Jobs:
A. Answer these questions from the passage on C++ pointers, one per line:
(i) According to Bjarne, what does Java call its pointers?
(ii) What is the basis for C++'s support for general resource management?
(iii) How many words would the Java equivalent of the C++ vector(10) take?
B. Rewrite everything in the passage on C++ pointers from "Bjarne: Well, of" down to "to all that.", replacing "disadvantages" with "drawbacks".
C. Pick up the passage on C++ pointers after its last sentence and carry it further.

Page:
* * * * *
C++ Design Decisions - Pointers

One fundamental difference between C++ and Java is the way pointers are implemented. In some ways, you could say that Java doesn’t have real pointers. What differences are there between the two approaches?

Bjarne: Well, of course Java has pointers. In fact, just about everything in Java is implicitly a pointer. They just call them references. There are advantages to having pointers implicit as well as disadvantages. Separately, there are advantages to having true local objects (as in C++) as well as disadvantages.

C++’s choice to support stack-allocated local variables and true member variables of every type gives nice uniform semantics, supports the notion of value semantics well, gives compact layout and minimal access costs, and is the basis for C++’s support for general resource management. That’s major, and Java’s pervasive and implicit use of pointers (aka references) closes the door to all that.

Consider the layout tradeoff: in C++ a vector(10) is represented as a handle to an array of 10 complex numbers on the free store. In all, that’s 25 words: 3 words for the vector, plus 20 words for the complex numbers, plus a 2-word header for the array on the free store (heap). The equivalent in Java (for a user-defined container of objects of userdefined types) would be 56 words: 1 for the reference to the container, plus 3 for the container, plus 10 for the references to the objects, plus 20 for the objects, plus 24 for the free store headers for the 12 independently allocated objects. Obviously, these numbers are approximate because the free store (heap) overhead is implementation defined in both languages. However, the conclusion is clear: by making references ubiquitous and implicit, Java may have simplified the programming model and the garbage collector implementation, but it has increased the memory overhead dramatically—and increased the memory access cost (requiring more indirect accesses) and allocation overheads proportionally.
* * * * *
Source material:
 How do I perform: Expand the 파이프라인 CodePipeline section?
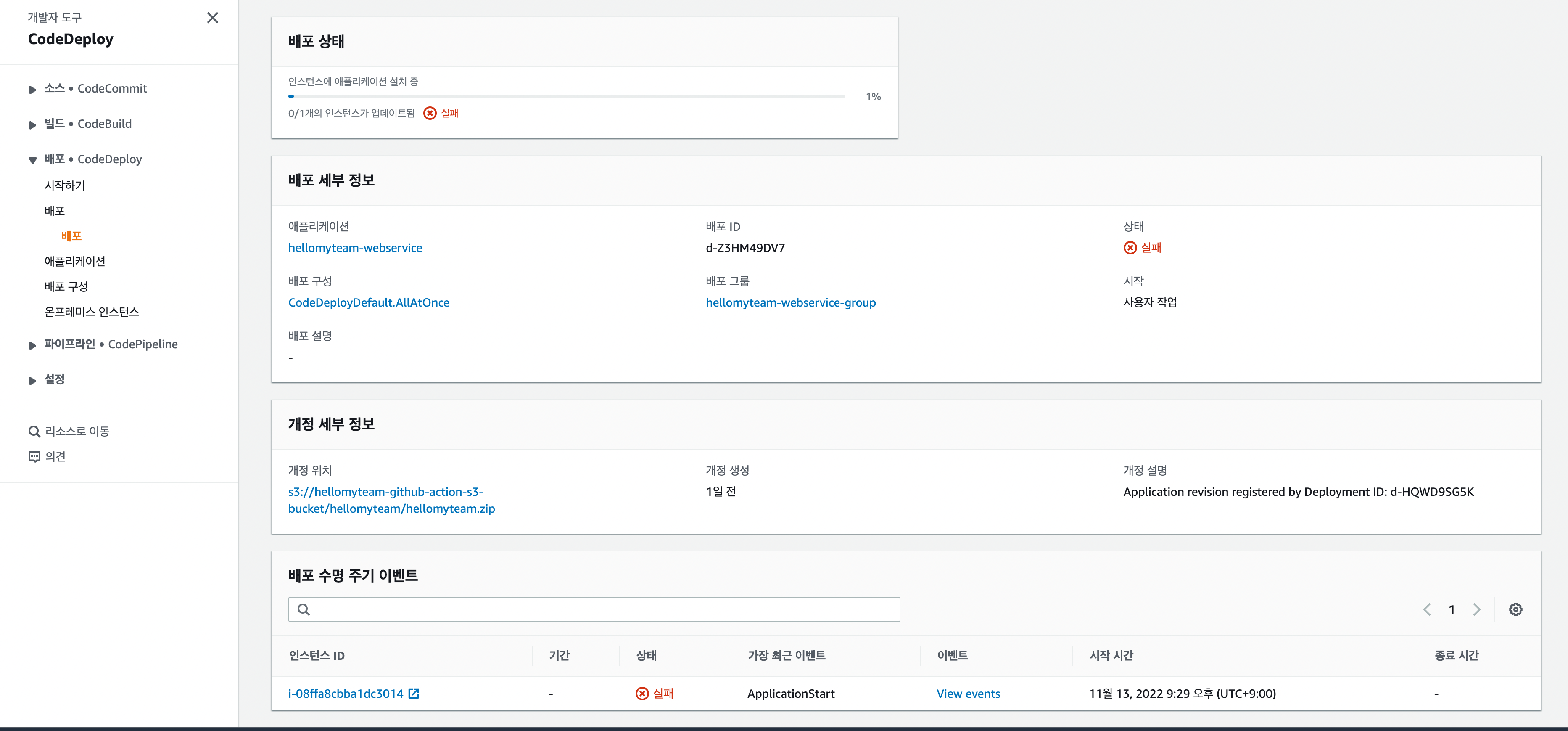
* * * * *
Set of answers:
A.
(i) References.
(ii) C++'s choice to support stack-allocated local variables and true member variables of every type.
(iii) 56 words.

B.
Bjarne: Well, of course Java has pointers. In fact, just about everything in Java is implicitly a pointer. They just call them references. There are advantages to having pointers implicit as well as drawbacks. Separately, there are advantages to having true local objects (as in C++) as well as drawbacks.

C++’s choice to support stack-allocated local variables and true member variables of every type gives nice uniform semantics, supports the notion of value semantics well, gives compact layout and minimal access costs, and is the basis for C++’s support for general resource management. That’s major, and Java’s pervasive and implicit use of pointers (aka references) closes the door to all that.

C.
What Java doesn’t have—and good for Java for that—is C and C++’s ability to misuse pointers through pointer arithmetic. Well-written C++ doesn’t suffer from that problem either: people use higher-level abstractions, such as iostreams, containers, and algorithms, rather than fiddling with pointers. Essentially all arrays and most pointers belong deep in implementations that most programmers don’t have to see. Unfortunately, there is also lots of poorly written and unnecessarily low-level C++ around.

There is, however, an important place where pointers—and pointer manipulation—is a boon: the direct and efficient expression of data structures. Java’s references are lacking
here; for example, you can’t express a swap operation in Java. Another example is simply the use of pointers for low-level direct access to (real) memory; for every system, some language has to do that, and often that language is C++.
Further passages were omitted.